According to this last suggestion, the synchronization of perceptual changes across distinct multi-stable stimuli may reflect the degree to which interactions can induce synchronous changes in signal strength. Contrasting very similar perceptual representations, across distinct presentation protocols, might maximize the probability of this happening (Pearson & Clifford,
2005). This need not imply that the critical modulation is driven by higher level processes. Collinear facilitation could, for instance, be driven by gain modulations of orientation-tuned V1 cells.

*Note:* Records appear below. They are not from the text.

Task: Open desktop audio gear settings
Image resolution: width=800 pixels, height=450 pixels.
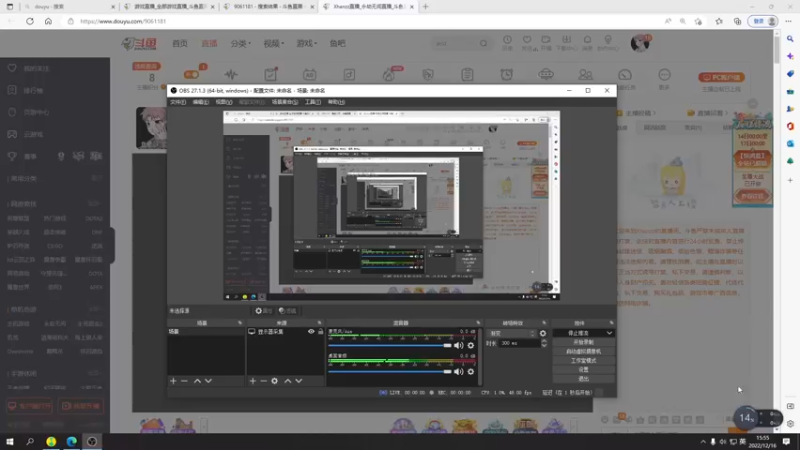Action: 470,371
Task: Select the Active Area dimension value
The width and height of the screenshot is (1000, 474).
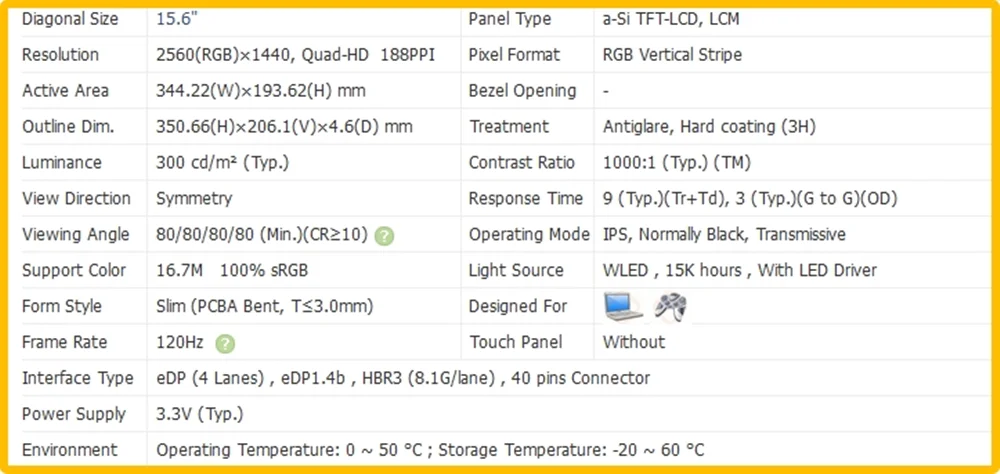Action: pos(261,91)
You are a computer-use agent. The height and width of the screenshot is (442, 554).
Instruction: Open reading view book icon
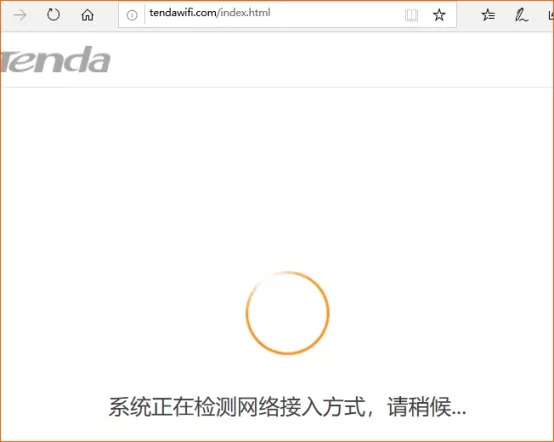(411, 15)
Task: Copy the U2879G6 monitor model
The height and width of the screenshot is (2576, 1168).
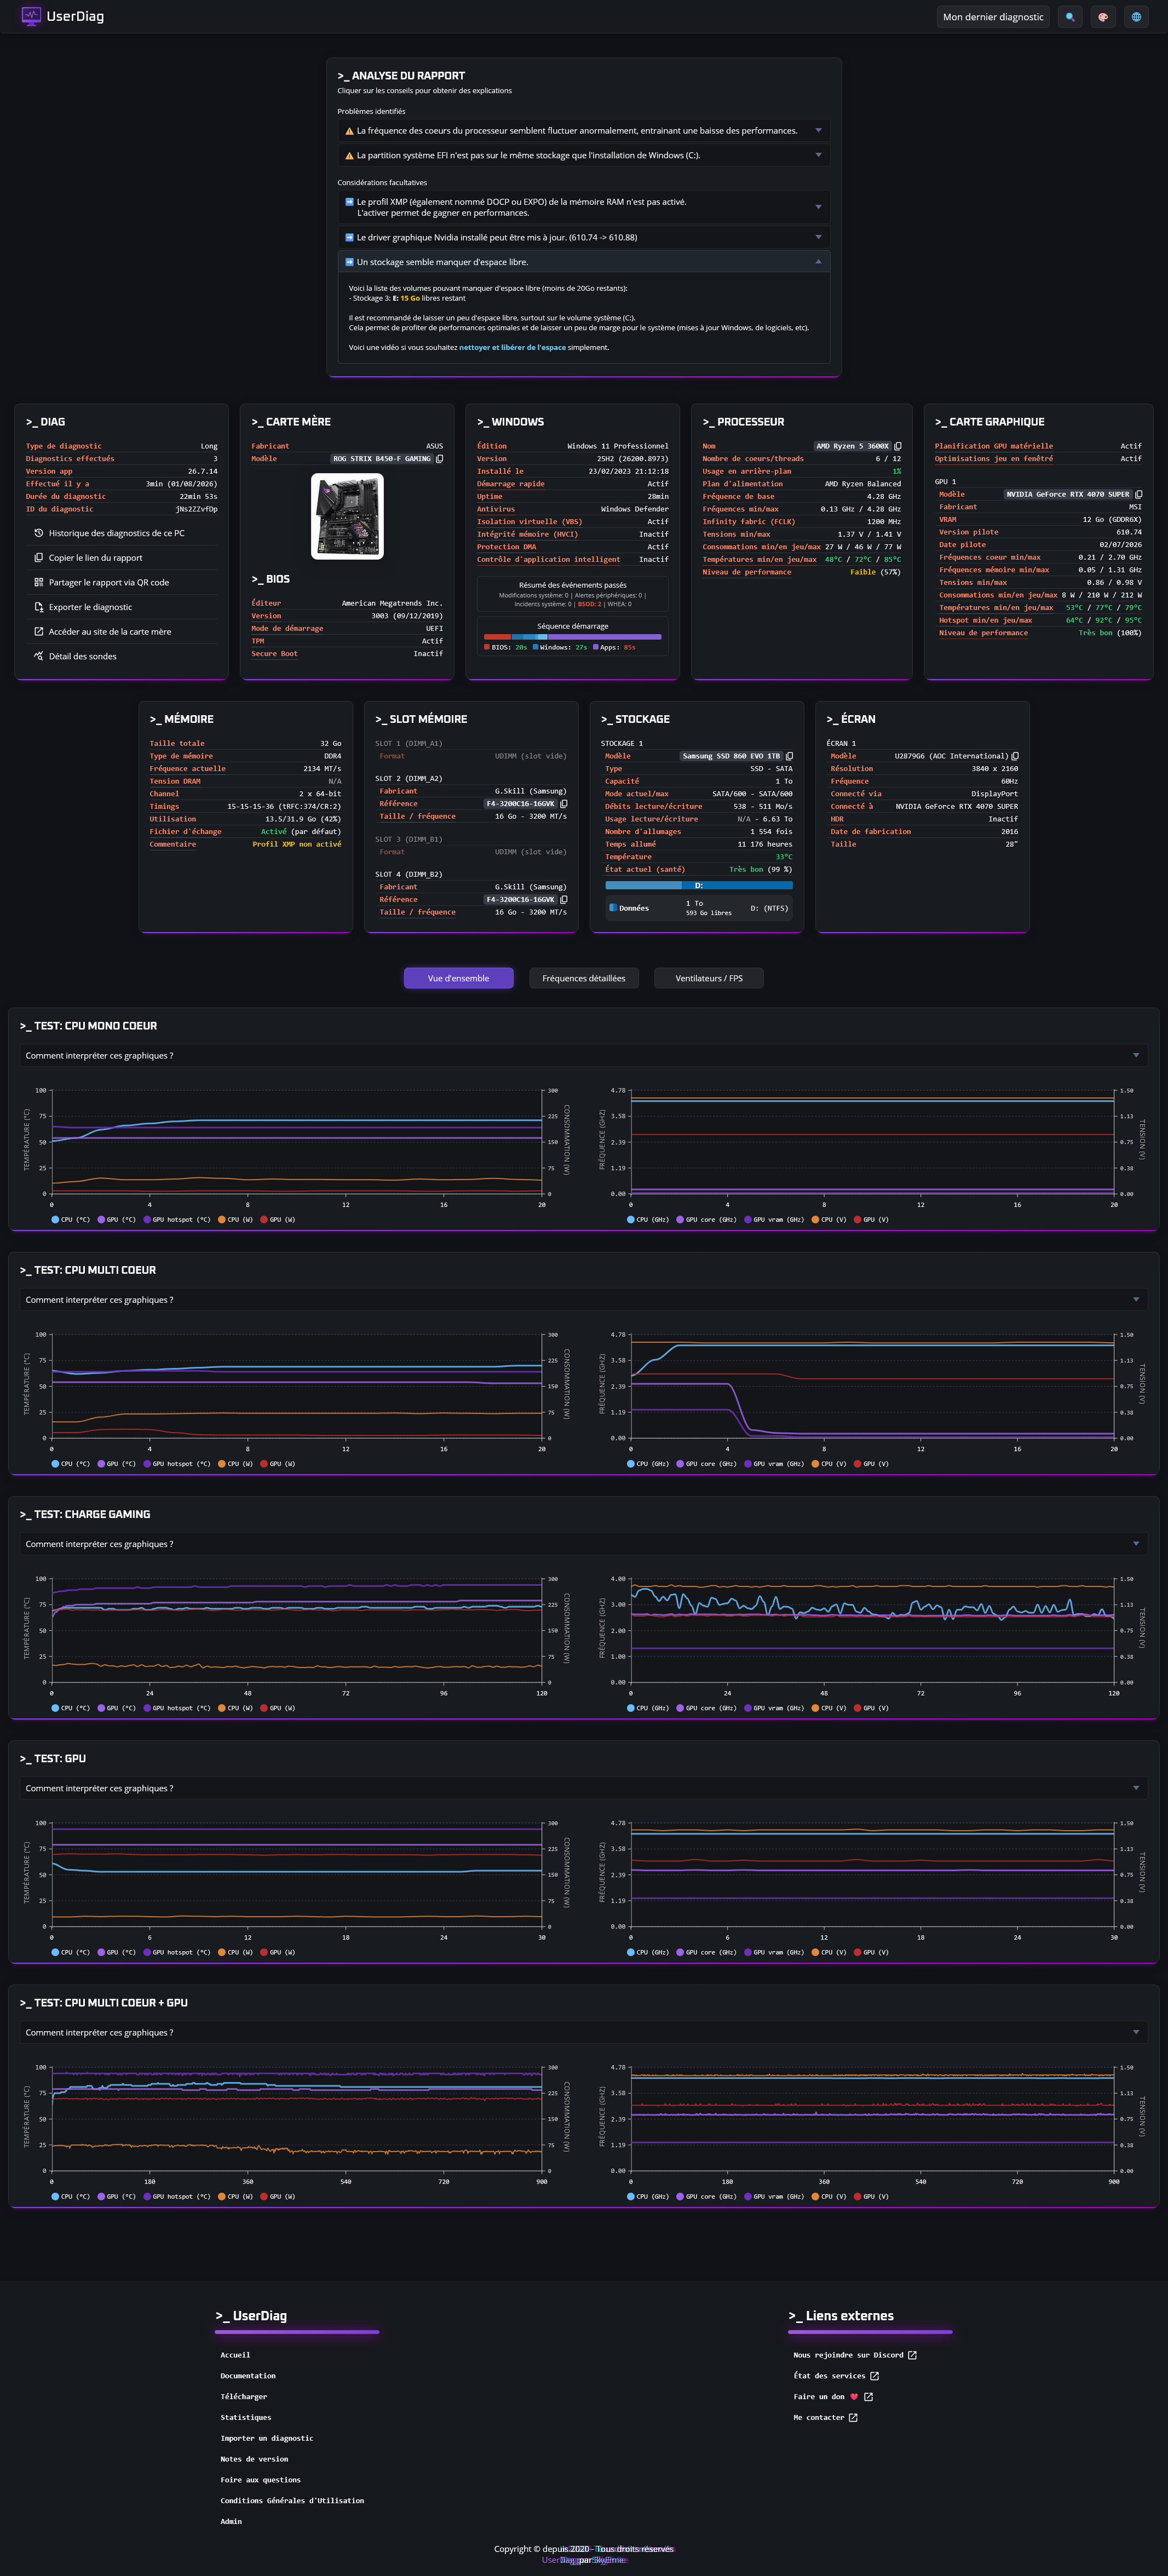Action: pyautogui.click(x=1015, y=756)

The contemporary consensus regarding the neural substrates of BR is that it is multi-faceted, with changes driven by activity in multiple structures located at different levels of the visual hierarchy (Blake & Logothetis,
2002; Haynes et al.,
2005; Lee & Blake,
1999; Tong & Engel,
2001; Watson et al.,
2004; Wunderlich et al.,
2005). While high-level grouping processes undoubtedly shape BR (Alais & Melcher,
2007; Dorrenhaus,
1975), in our view a question remains concerning whether they do so because they are directly responsible for determining perceptual dominance, or because they indirectly modulate activity at a critical low-level site via feedback. Already evidence concerning face adaptation has linked at least some of the efficacy of complex images to feedback (van Boxtel, Alais et al.,
2008). More recently, members from our laboratory have shown that propagation along monocular channels is integral to the spread of triggered dominance changes through facial images (Arnold et al.,
2009). These and other situations, wherein stimuli encoded by high-level processes engage in monocular channel-specific interactions (
Experiment 2, see also van Boxtel, Knapen et al.,
2008; Watson et al.,
2004), suggest that the efficacy of high-level BR coding effects may rely on feedback to monocular levels of processing.